PLATE II. Piano Case—Mahogany. (Maryland—c. 1810). A fine piano case marked "L. Ricketts, Baltimore." The author has never seen better carving of its type, even on pieces from Phyfe's workshop. The case is veneered with bird's-eye maple and mahogany on mahogany. L. Ricketts is listed in the Baltimore directory of 1810 as working there as a cabinetmaker. (Property of Mrs. Paul Chatham).

PLATE III. Upper Left—Cupboard—Walnut. (North Carolina—c. 1800). Students of furniture design who like the modernistic type, should study this illustration. The maker came close to being more than a century ahead of his time. The outstanding half-round containers are partitioned for bottles.

PLATE III. Upper Right—Sheraton Sideboard—Walnut. (South Carolina—c. 1810).

PLATE III. Right Center—Desk—Walnut. (North Carolina—c. 1790). A desk with a fine interior and inlaid drawer fronts of fruitwood. (Property of F. B. Priest).

PLATE III. Left Center—Chippendale Drop-Leaf Table—Walnut. (North Carolina—c. 1750-1770). Showing a table with somewhat different type of foot.

PLATE III. Center—Chippendale Chair—Walnut. (Virginia—c. 1760-1780).

PLATE III. Lower Left—Sheraton Sideboard—Maple. (South Carolina—c. 1810).

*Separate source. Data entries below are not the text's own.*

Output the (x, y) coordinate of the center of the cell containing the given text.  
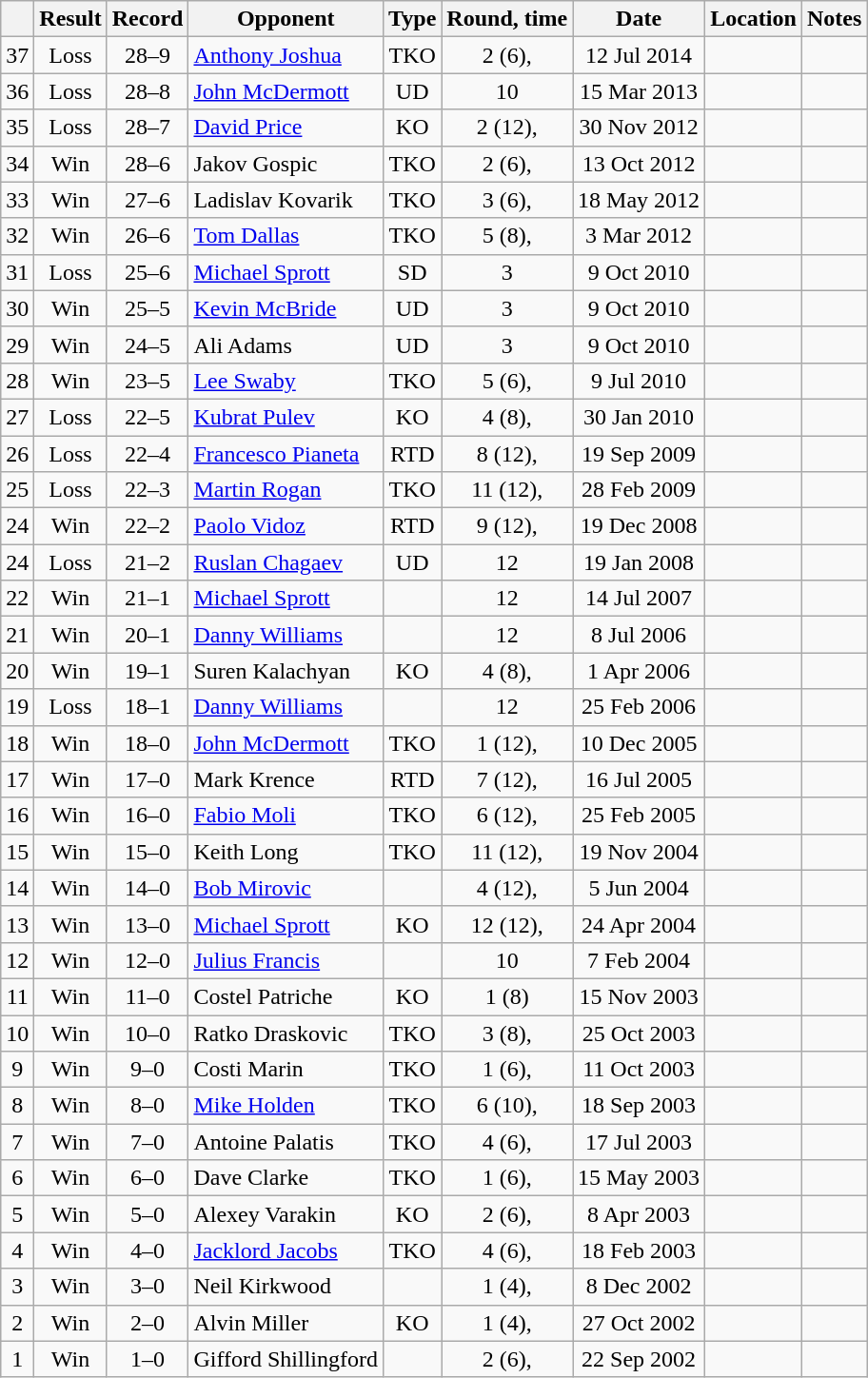
3 Mar 2012 (640, 236)
3 (6), (507, 200)
2 (12), (507, 128)
11 Oct 2003 (640, 1070)
15 May 2003 (640, 1178)
Opponent (286, 19)
17–0 (148, 779)
16 Jul 2005 (640, 779)
Jakov Gospic (286, 164)
8 Dec 2002 (640, 1287)
25–5 (148, 308)
2 (17, 1323)
28–7 (148, 128)
1 (8) (507, 996)
1 (17, 1359)
3–0 (148, 1287)
4 (17, 1251)
26 (17, 454)
19 (17, 707)
5–0 (148, 1214)
3 (8), (507, 1033)
15 (17, 852)
23–5 (148, 381)
19 Sep 2009 (640, 454)
Julius Francis (286, 960)
18–1 (148, 707)
8 Jul 2006 (640, 635)
7 (17, 1142)
8 (17, 1106)
10 Dec 2005 (640, 743)
Kevin McBride (286, 308)
22–4 (148, 454)
33 (17, 200)
Gifford Shillingford (286, 1359)
Suren Kalachyan (286, 671)
Anthony Joshua (286, 55)
28 (17, 381)
Date (640, 19)
5 Jun 2004 (640, 888)
19 Jan 2008 (640, 562)
Martin Rogan (286, 490)
1–0 (148, 1359)
9 (12), (507, 526)
6 (17, 1178)
28 Feb 2009 (640, 490)
19 Nov 2004 (640, 852)
30 (17, 308)
21–1 (148, 599)
1 Apr 2006 (640, 671)
9–0 (148, 1070)
15 Nov 2003 (640, 996)
Francesco Pianeta (286, 454)
27 Oct 2002 (640, 1323)
Ali Adams (286, 345)
28–9 (148, 55)
Dave Clarke (286, 1178)
24–5 (148, 345)
19 Dec 2008 (640, 526)
1 (12), (507, 743)
24 Apr 2004 (640, 924)
Mark Krence (286, 779)
13–0 (148, 924)
18–0 (148, 743)
22–5 (148, 417)
5 (17, 1214)
Round, time (507, 19)
Tom Dallas (286, 236)
17 (17, 779)
Jacklord Jacobs (286, 1251)
16–0 (148, 816)
Record (148, 19)
7–0 (148, 1142)
35 (17, 128)
18 Feb 2003 (640, 1251)
21–2 (148, 562)
14–0 (148, 888)
12 Jul 2014 (640, 55)
30 Nov 2012 (640, 128)
Bob Mirovic (286, 888)
36 (17, 91)
19–1 (148, 671)
18 Sep 2003 (640, 1106)
9 (17, 1070)
7 Feb 2004 (640, 960)
27–6 (148, 200)
6–0 (148, 1178)
Alexey Varakin (286, 1214)
David Price (286, 128)
Result (70, 19)
8–0 (148, 1106)
4 (12), (507, 888)
28–6 (148, 164)
5 (6), (507, 381)
25 Feb 2005 (640, 816)
34 (17, 164)
30 Jan 2010 (640, 417)
26–6 (148, 236)
6 (12), (507, 816)
18 May 2012 (640, 200)
Antoine Palatis (286, 1142)
11 (17, 996)
Notes (834, 19)
Ratko Draskovic (286, 1033)
10–0 (148, 1033)
12 (12), (507, 924)
20–1 (148, 635)
Ruslan Chagaev (286, 562)
32 (17, 236)
22–3 (148, 490)
Costi Marin (286, 1070)
13 Oct 2012 (640, 164)
15–0 (148, 852)
Alvin Miller (286, 1323)
Mike Holden (286, 1106)
Type (413, 19)
Location (754, 19)
28–8 (148, 91)
25 Oct 2003 (640, 1033)
Keith Long (286, 852)
22 Sep 2002 (640, 1359)
8 (12), (507, 454)
16 (17, 816)
22–2 (148, 526)
25–6 (148, 272)
9 Jul 2010 (640, 381)
13 (17, 924)
25 (17, 490)
2–0 (148, 1323)
6 (10), (507, 1106)
7 (12), (507, 779)
37 (17, 55)
17 Jul 2003 (640, 1142)
4–0 (148, 1251)
20 (17, 671)
18 (17, 743)
Lee Swaby (286, 381)
29 (17, 345)
Neil Kirkwood (286, 1287)
SD (413, 272)
Ladislav Kovarik (286, 200)
11–0 (148, 996)
21 (17, 635)
14 (17, 888)
Paolo Vidoz (286, 526)
Kubrat Pulev (286, 417)
14 Jul 2007 (640, 599)
5 (8), (507, 236)
31 (17, 272)
25 Feb 2006 (640, 707)
27 (17, 417)
22 (17, 599)
8 Apr 2003 (640, 1214)
12–0 (148, 960)
Costel Patriche (286, 996)
Fabio Moli (286, 816)
15 Mar 2013 (640, 91)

A sideboard of curly maple with inlay.

PLATE III. Lower Right—Chippendale Corner Cupboard—Walnut. (North Carolina—c. 1740-1760). Fine architectural type of cupboard from North Carolina, where many of this type are found.

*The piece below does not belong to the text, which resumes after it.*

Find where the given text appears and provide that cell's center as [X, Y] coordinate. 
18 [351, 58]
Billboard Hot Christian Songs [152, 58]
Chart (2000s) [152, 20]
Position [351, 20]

PLATE IV. Upper Left—Chest-Of-Drawers—Walnut. (North Carolina—c. 1770-1790). This chest has a carved eagle in the skirt. Chests of this type, with different decorations and feet, are found in quantity throughout the South. (Property of Miss Willie P. Garland).

PLATE IV. Upper Right—Cabinet—Mahogany. (Virginia—c. 1820). A small cabinet evidently to house a collection of books or for display of trinkets. (Property of J. B. Ferneyhough).

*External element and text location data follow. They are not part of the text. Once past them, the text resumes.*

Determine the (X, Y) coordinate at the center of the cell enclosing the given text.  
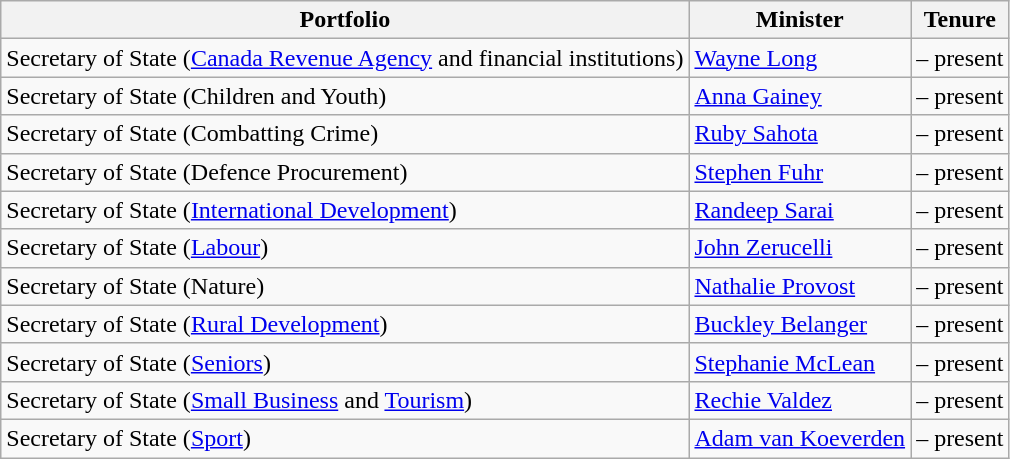
Secretary of State (Canada Revenue Agency and financial institutions) (345, 58)
Anna Gainey (800, 96)
Tenure (960, 20)
Wayne Long (800, 58)
Nathalie Provost (800, 286)
Secretary of State (Labour) (345, 248)
Secretary of State (Nature) (345, 286)
Randeep Sarai (800, 210)
Adam van Koeverden (800, 438)
Secretary of State (International Development) (345, 210)
Stephanie McLean (800, 362)
Secretary of State (Rural Development) (345, 324)
Rechie Valdez (800, 400)
Secretary of State (Small Business and Tourism) (345, 400)
Secretary of State (Seniors) (345, 362)
Buckley Belanger (800, 324)
Minister (800, 20)
Portfolio (345, 20)
Secretary of State (Defence Procurement) (345, 172)
Ruby Sahota (800, 134)
Secretary of State (Combatting Crime) (345, 134)
Stephen Fuhr (800, 172)
John Zerucelli (800, 248)
Secretary of State (Sport) (345, 438)
Secretary of State (Children and Youth) (345, 96)
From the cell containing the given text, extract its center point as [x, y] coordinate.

PLATE IV. Center—Sheraton Cellaret—Mahogany. (Virginia—c. 1800). An inlaid cellaret with turned legs of a shape peculiar to those found in the rural districts. (Property of Mrs. E. M. Crutchfield).

PLATE IV. Lower Left—Chippendale Armchair—Walnut. (North Carolina—c. 1770). A country-made chair like many found. (Property of Mrs. E. M. Crutchfield).

PLATE IV. Lower Right—Queen Anne Lowboy—Walnut. (Virginia—c. 1750). Lowboys are so rare in the South that they are not described in the text. However, some are found. (Property of Mirs. J. G. Hayes).

PLATE V. Upper Left—Chippendale-Pembroke Table—Mahogany. (South Carolina—c. 1760-1775).

PLATE V. Right—Clock—Cherry. (North Carolina—c. 1790). A small clock made in the shape and style as tall clocks, and called grandfather clocks for this reason. It was found in Salem, and is an exact duplicate of a tall clock found there. The case has a remarkable grain. Small clocks of this type are very rare. (Property of Ralph P. Hanes).

PLATE V. Lower Left—Cheval Glass—Maple. (South Carolina—c. 1800). A rare type of the early Empire period. It has brass-paw feet. (Property of Joe Kindig, Jr.).